The San Jose State School of Information (also known as the iSchool) offers 100% of its classes online and opened its first 3D virtual classrooms in 2007. While students have found these spaces engaging, they are represented within them by avatars that distance them somewhat from the experience, notes iSchool professor Pat Franks. In contrast, Franks says, “in virtual reality, instead of being represented by the avatar, you actually are the player, so you're more a part of the world – it’s quite a different feeling.”

Franks leads the research collaboration that Vans is helping with. Their initial aim is to establish which existing VR platforms might be suitable for hosting online VR classes.

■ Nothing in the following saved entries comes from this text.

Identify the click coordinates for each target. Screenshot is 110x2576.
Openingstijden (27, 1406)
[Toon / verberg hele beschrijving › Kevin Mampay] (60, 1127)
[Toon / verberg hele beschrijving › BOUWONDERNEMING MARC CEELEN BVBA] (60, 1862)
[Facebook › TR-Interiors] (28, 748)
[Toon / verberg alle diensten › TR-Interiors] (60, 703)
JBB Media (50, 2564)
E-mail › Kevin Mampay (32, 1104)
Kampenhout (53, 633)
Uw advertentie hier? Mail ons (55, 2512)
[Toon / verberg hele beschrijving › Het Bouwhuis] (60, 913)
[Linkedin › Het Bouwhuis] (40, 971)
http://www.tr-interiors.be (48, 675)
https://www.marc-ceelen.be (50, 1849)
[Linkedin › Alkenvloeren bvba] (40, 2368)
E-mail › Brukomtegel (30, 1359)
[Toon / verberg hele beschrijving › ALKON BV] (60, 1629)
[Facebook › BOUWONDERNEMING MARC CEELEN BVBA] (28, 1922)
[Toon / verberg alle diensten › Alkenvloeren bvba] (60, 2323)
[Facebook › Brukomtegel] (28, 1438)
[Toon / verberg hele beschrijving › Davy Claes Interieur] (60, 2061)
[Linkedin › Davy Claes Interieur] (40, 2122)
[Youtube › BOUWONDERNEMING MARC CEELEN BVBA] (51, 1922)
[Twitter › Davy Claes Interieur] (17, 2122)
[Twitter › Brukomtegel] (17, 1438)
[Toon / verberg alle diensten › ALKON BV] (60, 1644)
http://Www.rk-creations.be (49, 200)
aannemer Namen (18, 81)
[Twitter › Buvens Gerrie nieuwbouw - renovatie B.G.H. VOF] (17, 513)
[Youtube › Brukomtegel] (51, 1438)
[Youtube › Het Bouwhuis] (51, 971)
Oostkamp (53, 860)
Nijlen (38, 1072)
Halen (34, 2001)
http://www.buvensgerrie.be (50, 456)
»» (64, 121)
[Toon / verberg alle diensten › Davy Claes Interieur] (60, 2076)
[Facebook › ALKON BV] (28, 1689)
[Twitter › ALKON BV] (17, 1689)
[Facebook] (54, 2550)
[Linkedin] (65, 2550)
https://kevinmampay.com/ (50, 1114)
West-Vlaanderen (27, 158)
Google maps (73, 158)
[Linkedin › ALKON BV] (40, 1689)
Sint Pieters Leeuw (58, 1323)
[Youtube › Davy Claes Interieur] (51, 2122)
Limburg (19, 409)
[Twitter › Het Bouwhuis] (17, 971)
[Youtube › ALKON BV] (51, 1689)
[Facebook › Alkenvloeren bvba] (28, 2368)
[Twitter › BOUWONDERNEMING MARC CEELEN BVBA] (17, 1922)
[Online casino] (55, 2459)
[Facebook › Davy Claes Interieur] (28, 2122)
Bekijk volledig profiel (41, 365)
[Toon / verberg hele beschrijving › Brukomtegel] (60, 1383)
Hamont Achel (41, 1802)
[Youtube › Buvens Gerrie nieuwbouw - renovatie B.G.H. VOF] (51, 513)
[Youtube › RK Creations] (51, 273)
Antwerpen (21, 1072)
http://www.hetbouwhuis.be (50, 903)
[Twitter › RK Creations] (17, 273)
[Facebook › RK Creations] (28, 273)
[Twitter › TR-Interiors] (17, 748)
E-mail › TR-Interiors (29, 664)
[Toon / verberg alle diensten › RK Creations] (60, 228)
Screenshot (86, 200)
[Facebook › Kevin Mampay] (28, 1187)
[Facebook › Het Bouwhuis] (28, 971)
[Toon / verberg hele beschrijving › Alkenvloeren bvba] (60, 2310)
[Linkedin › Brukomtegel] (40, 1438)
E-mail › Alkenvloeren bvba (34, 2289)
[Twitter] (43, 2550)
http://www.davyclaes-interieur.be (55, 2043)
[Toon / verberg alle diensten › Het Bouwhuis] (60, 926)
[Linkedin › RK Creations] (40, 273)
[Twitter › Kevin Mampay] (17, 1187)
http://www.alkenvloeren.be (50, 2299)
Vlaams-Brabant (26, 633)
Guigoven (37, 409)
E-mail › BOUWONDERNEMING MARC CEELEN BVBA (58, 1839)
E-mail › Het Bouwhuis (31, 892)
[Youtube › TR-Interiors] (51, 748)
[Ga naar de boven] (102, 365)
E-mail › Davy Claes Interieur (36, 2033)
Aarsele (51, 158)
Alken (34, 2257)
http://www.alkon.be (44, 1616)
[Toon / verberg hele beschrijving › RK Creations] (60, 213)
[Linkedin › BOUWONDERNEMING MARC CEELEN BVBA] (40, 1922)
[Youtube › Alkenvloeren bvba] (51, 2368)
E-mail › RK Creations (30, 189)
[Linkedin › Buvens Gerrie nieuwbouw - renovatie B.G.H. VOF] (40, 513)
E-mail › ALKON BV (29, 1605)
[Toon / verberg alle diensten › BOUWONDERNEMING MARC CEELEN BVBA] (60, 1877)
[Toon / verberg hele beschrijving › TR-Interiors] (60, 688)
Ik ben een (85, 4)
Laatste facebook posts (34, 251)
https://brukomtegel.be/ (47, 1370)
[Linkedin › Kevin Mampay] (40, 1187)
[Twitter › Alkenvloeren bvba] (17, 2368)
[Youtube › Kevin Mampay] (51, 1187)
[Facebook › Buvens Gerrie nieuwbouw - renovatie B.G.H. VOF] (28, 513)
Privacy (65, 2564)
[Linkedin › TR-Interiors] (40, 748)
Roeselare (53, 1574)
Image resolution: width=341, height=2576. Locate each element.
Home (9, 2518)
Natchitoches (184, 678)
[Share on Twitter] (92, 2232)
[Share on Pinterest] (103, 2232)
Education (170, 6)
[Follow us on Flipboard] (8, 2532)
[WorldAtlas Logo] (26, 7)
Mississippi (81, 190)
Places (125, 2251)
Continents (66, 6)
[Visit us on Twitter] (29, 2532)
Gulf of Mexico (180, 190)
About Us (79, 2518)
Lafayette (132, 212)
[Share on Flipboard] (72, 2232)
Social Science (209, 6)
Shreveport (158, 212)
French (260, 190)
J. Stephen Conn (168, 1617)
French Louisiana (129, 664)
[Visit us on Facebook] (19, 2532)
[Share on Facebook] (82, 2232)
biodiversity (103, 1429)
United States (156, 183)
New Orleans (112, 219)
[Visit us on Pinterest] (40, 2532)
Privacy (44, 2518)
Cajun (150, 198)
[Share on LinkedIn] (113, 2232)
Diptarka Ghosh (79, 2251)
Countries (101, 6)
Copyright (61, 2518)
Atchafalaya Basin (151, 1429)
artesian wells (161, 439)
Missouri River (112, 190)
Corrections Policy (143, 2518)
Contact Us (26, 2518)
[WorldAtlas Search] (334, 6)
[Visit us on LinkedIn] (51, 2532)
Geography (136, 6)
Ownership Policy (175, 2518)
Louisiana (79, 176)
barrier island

While San Jose State already has an educational research space called eCampus that focuses on integrating virtual and augmented reality into physical classroom, its iSchool needs a VR solution that can be used by a students dispersed across the globe. That means the technology must be both affordable and easily obtained by students wherever they are located. It must also let students make changes in the virtual environment to both demonstrate and share what they’ve learned, just as they can in virtual worlds like Second Life.

“This is essential for learning environments because many people learn best by doing,” explains Vans. “But there are several currently accessible VR environments that can’t be altered by their occupants, so those won’t work for us.”

The researchers hope to have an initial set of recommendations by the end of the summer.

At the same time, Vans is working on extending a virtual world that she has been developing on the virtual platform Kitely, called PashionTech, into VR. This is designed to be a space where K-12 teachers can learn how to get girls interested in STEM (Science, Technology, Engineering, and Math) careers.

In addition to offering new and compelling educational experiences, Vans hopes both of these efforts can provide HP with valuable insights into how the virtual reality experience can be enriched. As a leading creator of VR systems, HP is interested in expanding its understanding of the kinds of virtual content that people find compelling.

“In most of today’s VR applications, people are experiencing these immersive worlds all by themselves,” Vans notes. “That’s true even in areas like gaming, while the most popular non-VR games, like Fortnight and Apex Legends, are now highly social.”

As we look to add social experiences to VR, she says, “we have a lot to learn from the successful, immersive social virtual worlds that people have been building for years now in education.”

“I think we can use the proven success of 3D virtual worlds as a model for expanding VR use cases to environments where you explore and learn alongside others.”